▶ [Action item] Each line in the records below that has the word "computer" should be copied.
[Task data — start]
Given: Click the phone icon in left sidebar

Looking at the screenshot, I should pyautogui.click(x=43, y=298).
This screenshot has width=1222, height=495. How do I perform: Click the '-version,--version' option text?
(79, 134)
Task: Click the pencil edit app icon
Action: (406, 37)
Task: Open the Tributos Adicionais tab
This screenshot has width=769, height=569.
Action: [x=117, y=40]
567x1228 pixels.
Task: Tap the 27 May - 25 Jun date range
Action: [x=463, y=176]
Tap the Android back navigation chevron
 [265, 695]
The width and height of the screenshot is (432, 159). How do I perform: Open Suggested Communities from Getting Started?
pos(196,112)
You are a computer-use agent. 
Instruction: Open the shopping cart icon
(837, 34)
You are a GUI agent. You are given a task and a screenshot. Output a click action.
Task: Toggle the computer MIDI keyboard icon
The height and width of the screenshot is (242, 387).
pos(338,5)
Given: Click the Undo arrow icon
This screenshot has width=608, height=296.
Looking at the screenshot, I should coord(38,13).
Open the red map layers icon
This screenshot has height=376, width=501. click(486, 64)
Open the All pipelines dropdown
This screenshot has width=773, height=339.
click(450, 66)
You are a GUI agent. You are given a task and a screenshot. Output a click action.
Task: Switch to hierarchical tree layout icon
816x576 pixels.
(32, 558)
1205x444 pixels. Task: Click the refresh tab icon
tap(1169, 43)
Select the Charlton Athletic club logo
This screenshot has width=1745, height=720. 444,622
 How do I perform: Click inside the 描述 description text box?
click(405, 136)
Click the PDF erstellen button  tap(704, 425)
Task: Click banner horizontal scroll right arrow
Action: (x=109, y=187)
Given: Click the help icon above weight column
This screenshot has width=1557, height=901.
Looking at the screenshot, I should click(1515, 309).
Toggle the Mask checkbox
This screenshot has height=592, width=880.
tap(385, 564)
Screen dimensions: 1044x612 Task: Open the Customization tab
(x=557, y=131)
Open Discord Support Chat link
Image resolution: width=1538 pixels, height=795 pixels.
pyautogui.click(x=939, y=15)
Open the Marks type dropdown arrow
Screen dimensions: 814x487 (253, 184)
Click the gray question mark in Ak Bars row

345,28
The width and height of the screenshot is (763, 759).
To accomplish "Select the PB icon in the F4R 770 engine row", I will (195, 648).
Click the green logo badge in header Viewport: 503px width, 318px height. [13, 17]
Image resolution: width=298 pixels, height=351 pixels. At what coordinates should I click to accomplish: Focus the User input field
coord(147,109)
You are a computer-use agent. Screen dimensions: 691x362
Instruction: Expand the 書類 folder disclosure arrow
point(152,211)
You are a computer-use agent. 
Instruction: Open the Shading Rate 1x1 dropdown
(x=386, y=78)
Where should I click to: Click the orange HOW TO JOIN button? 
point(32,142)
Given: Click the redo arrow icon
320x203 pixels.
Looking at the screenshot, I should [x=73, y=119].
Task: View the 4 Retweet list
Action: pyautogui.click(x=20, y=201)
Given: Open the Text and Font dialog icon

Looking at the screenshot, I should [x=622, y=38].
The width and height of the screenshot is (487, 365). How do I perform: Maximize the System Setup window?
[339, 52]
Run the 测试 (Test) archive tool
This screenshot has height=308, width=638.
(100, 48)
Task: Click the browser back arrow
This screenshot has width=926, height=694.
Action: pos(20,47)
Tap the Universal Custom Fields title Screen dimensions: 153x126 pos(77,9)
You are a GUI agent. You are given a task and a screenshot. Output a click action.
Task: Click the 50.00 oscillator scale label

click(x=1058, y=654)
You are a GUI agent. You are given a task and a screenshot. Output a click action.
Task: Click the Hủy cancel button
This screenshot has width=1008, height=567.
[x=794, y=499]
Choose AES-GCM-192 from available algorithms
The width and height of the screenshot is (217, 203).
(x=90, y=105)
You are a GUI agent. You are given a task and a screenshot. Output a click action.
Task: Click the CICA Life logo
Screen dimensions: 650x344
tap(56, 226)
[Task data — finish]
▶ [Reply]
You are a computer-use agent. 
Task: Toggle the computer MIDI keyboard icon
You are a computer-use agent. Screen dimensions: 691x362
You are a computer-use agent. 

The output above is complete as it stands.